Jesus Manifesto by Leonard Sweet & Frank Viola

imageSweet and Viola say this somewhere near the midpoint of their new book, Jesus Manifesto: “Get a fresh glimpse of your incomparable Lord, and you will be emboldened to stop spending your life on yourself. Connect with Him who is life, and you will be empowered to deny yourself, live beyond yourself, and live outside yourself.” Herein is the key idea behind the author’s call; the Church and her members have abandoned their life in Christ in favor of creeds, theological constructs, and self-help. Rather than sermons, service, and self rooted in ‘having my best life now’ or ‘the me I want to be’, Manifesto insists on every page that we return to a Christianity rooted in Christ, from Alpha to Omega.

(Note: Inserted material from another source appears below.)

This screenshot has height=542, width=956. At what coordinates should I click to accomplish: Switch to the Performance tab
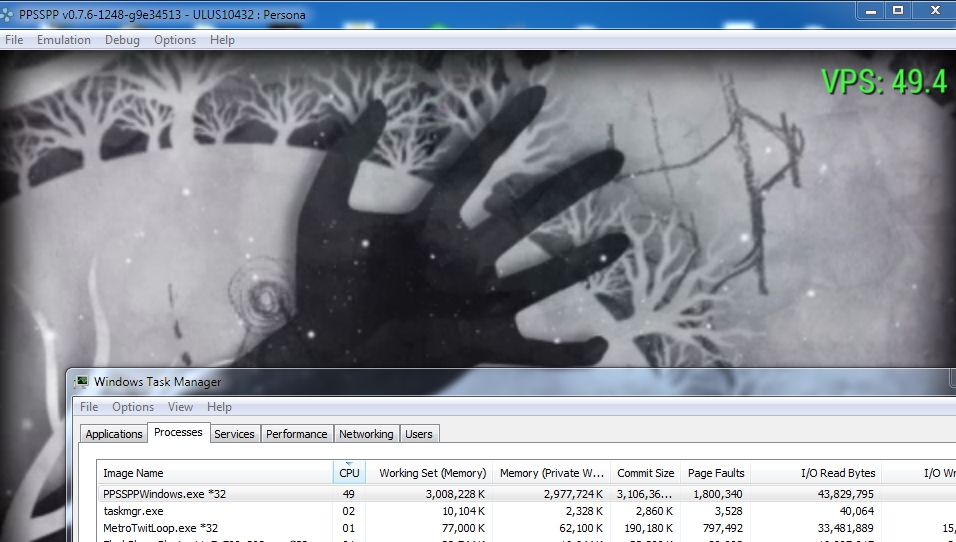point(296,434)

The call for Christians to return to our first love is all encompassing as befits the all-in-all that Sweet and Viola remind us that Christ inhabits. It is this need to remind us of our first love that drives the book. The authors reach far and wide to examine the myriad ways in which Christians have substituted self-esteem, moral improvement, theology, social justice and a whole host of other things for Christ. Jesus has been reduced to the titular center of the church. Our movement away from Him in an imagined exchange between Jesus and Peter. Does Christ ask Peter, upon his restoration, to build a leadership program, improve the self-esteem of His followers, or help them to try harder to be Christ-like? No. Jesus asks His friend Peter, “Do you love me?”

Along the entire span of Alpha to Omega there is but one question to answer about Jesus, “Do you love me?”

 

Thomas Nelson graciously provided this book for review.